Design and Synthesis of Novel 3-Nitro-1 H -1,2,4-triazole-1,2,3-triazole-1,4-disubstituted Analogs as Promising Antitrypanosomatid Agents: Evaluation of In Vitro Activity against Chagas Disease and Leishmaniasis.
Bruno I PelizaroJaqueline C Z BatistaGisele B PortapillaAmarith R das NevesFernanda SilvaDiego B CarvalhoCristiane Y K ShiguemotoLucas R PessattoEdgar J Paredes-GameroIara Aimê CardosoPedro Henrique LuccasM Cristina NonatoNorberto Peporine LopesFernanda GalvãoKelly M P OliveiraNadla S CassemiroDenise Brentan SilvaEliane M PirandaCarla C P ArrudaSergio de AlbuquerqueAdriano C M BaroniPublished in: Journal of medicinal chemistry (2024)
A series of 28 compounds, 3-nitro-1 H -1,2,4-triazole, were synthesized by click-chemistry with diverse substitution patterns using medicinal chemistry approaches, such as bioisosterism, Craig-plot, and the Topliss set with excellent yields.
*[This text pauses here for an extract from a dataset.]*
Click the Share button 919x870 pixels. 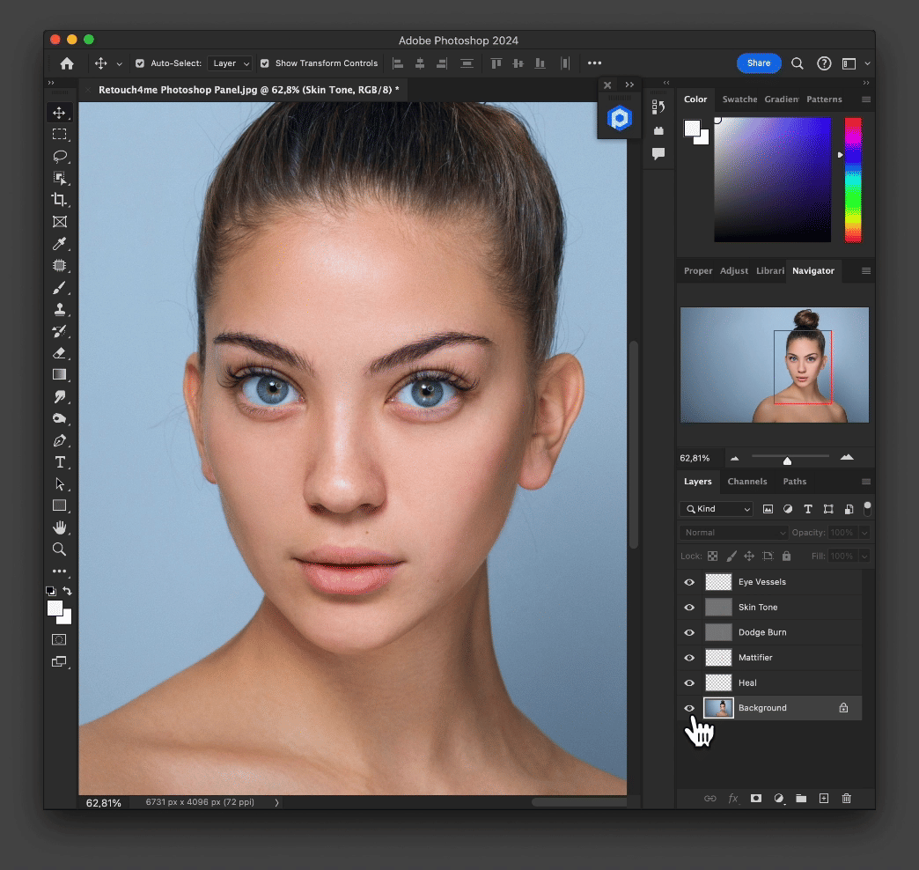(x=758, y=63)
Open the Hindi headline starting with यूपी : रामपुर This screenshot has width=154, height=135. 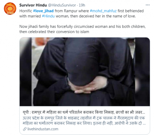[84, 112]
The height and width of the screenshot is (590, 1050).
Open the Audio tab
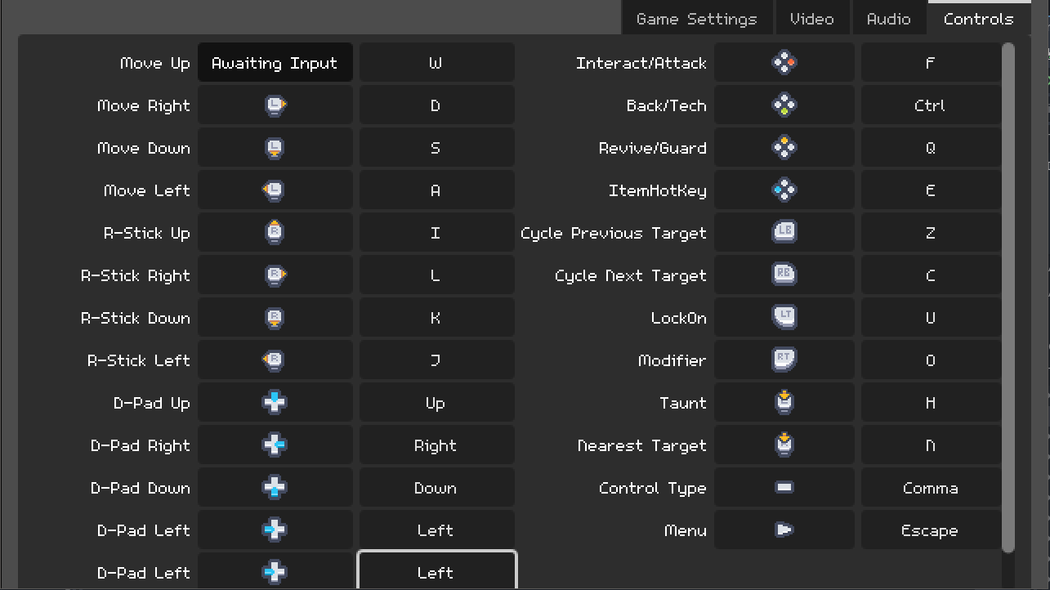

Overall, the analogs demonstrated relevant in vitro antitrypanosomatid activity. Analog 15g (R 1 = 4-OCF 3 -Ph, IC 50 = 0.09 μM, SI = >555.5) exhibited an outstanding antichagasic activity ( Trypanosoma cruzi , Tulahuen LacZ strain) 68-fold more active than benznidazole (BZN, IC 50 = 6.15 μM, SI = >8.13) with relevant selectivity index, and suitable LipE = 5.31. 15g was considered an appropriate substrate for the type I nitro reductases (TcNTR I), contributing to a likely potential mechanism of action for antichagasic activity. Finally, 15g showed nonmutagenic potential against Salmonella typhimurium strains (TA98, TA100, and TA102). Therefore, 3-nitro-1 H -1,2,4-triazole 15g is a promising antitrypanosomatid candidate for in vivo studies.